Statistikamt Eurostat

Inflation in Eurozone auf Rekordwert

Die Inflationsrate in der Eurozone ist auf Rekordwert.
Imago / Lobeca
Die Inflationsrate in der Eurozone ist auf Rekordwert.

Neueste Schätzungen des Statistikamts Eurostat zeigen auf, dass die Verbraucherpreise um 10,6 Prozent gestiegen sind. Es sei die höchste Rate seit Bestehen des Währungsraumes.
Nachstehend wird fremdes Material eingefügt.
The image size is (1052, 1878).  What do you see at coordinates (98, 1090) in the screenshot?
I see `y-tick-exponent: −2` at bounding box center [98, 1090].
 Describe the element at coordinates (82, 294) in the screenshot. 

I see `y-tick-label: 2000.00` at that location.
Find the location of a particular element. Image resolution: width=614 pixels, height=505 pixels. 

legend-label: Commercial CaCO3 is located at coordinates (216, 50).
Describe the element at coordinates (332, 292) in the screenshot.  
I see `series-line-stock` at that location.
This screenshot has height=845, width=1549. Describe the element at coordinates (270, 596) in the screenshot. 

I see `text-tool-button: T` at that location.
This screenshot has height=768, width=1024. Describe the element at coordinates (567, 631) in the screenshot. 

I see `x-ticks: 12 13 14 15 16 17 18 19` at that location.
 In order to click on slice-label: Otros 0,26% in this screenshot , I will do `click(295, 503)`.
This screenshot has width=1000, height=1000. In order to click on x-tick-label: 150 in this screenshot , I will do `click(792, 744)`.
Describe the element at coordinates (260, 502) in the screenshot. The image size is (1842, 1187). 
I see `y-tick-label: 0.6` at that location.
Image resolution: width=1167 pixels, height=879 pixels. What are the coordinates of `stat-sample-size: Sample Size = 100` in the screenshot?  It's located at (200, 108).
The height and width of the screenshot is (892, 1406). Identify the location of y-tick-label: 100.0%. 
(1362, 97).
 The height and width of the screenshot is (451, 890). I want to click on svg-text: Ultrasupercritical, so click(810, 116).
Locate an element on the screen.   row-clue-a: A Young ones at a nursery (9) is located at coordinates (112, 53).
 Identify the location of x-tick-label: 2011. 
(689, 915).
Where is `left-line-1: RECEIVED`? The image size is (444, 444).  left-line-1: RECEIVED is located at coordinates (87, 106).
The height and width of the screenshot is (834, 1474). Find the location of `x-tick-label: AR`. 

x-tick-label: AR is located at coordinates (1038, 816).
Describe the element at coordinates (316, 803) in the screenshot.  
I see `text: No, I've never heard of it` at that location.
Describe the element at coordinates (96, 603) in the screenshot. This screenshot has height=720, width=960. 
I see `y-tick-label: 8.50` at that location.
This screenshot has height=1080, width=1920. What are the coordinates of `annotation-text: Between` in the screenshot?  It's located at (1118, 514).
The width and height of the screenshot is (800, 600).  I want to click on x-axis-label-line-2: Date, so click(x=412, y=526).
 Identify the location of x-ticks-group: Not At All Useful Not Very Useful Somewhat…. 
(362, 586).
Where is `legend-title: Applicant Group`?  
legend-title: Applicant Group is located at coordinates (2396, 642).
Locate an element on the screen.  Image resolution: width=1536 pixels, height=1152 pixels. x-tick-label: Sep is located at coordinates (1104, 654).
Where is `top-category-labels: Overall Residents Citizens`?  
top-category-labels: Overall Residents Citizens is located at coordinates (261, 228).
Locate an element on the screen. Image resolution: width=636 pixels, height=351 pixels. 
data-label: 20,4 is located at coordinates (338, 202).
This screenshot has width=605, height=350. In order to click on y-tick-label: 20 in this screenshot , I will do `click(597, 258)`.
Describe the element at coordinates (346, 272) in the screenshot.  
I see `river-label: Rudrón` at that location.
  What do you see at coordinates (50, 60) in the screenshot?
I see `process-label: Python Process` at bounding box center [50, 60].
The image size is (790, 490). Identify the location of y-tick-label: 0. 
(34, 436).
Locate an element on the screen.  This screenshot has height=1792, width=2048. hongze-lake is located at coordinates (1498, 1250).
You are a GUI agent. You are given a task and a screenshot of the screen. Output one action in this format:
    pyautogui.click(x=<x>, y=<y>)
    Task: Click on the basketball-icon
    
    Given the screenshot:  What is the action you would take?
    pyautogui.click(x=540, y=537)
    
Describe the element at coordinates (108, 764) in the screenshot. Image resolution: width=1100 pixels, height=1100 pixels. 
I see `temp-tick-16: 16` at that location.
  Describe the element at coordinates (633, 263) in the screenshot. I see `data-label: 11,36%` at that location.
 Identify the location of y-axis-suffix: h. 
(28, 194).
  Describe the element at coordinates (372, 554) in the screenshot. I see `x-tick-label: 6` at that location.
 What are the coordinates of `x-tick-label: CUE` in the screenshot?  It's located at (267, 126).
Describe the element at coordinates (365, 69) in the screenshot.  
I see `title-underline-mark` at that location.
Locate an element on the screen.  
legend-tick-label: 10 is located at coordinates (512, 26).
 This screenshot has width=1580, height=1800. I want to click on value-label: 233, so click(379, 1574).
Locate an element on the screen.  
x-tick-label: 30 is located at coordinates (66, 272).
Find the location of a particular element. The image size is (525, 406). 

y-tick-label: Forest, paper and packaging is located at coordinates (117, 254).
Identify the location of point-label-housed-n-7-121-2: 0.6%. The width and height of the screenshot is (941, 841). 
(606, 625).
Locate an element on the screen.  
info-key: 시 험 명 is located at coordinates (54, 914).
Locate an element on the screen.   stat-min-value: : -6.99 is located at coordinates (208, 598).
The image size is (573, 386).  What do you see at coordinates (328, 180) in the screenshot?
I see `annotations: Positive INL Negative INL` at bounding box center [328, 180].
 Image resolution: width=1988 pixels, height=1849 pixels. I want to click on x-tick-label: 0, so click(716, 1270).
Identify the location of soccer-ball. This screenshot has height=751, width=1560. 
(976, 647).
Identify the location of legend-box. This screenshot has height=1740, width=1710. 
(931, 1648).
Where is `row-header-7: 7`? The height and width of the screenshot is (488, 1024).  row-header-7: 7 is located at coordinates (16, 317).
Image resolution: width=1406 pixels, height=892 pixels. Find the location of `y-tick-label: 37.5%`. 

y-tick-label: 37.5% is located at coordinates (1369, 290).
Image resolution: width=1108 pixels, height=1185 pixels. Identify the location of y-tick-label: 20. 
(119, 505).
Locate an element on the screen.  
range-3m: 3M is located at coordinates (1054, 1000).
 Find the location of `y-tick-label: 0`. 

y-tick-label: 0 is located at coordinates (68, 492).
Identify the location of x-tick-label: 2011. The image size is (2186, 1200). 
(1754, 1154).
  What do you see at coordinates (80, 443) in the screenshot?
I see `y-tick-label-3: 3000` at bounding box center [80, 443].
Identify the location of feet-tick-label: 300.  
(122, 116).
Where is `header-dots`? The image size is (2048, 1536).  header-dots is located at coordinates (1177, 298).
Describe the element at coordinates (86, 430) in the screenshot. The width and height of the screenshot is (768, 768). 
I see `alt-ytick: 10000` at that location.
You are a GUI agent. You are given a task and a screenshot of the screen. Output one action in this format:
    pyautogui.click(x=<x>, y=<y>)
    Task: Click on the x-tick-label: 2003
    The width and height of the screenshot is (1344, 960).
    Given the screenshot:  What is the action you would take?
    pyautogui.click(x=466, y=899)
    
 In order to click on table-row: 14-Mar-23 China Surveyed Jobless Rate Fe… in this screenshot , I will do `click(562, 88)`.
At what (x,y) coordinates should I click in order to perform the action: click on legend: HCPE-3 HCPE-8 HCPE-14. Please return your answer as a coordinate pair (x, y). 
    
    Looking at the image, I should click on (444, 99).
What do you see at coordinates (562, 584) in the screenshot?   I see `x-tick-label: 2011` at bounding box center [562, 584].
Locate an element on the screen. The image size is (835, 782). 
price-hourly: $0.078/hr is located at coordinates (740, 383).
Die Inflation in der Eurozone habe im Oktober 2022 erneut einen Rekordwert erreicht. Im Vergleich zum Vorjahresmonat seien die Verbraucherpreise um 10,6 Prozent gestiegen, so das Statistikamt Eurostat. Es sei die höchste Rate seit Bestehen des Währungsraums. 

Die Teuerung resultiere aus den Energiepreisen, die sich zum Vorjahresmonat um 41,5 Prozent erhöht haben sollen. Zudem habe sich der Preisauftrieb bei Lebens- und Genussmitteln von 11,8 im September auf 13,1 Prozent im Oktober beschleunigt. Stärker stiegen auch die Preise von Industriegütern, heißt es. Die Kerninflation, bei der im Preis besonders deutlich schwankende Güter wie Energie und Lebensmittel nicht miteinbezogen wurden, soll laut Eurostat von 4,8 auf 5,0 Prozent gestiegen sein. 

Deutschland im Mittelfeld

Nach wie vor fallen die Inflationsraten im Währungsraum sehr unterschiedlich aus. Die höchsten Inflationsraten sollen die baltischen Staaten Estland, Lettland und Litauen mit jeweils mehr als 20 Prozent aufzeigen. Frankreich, Spanien und Malta rangieren am anderen Ende der Skala mit Inflationsraten von weniger als 8 Prozent im Oktober, so Eurostat. Deutschland liege mit einer Rate von 11,6 Prozent im Mittelfeld.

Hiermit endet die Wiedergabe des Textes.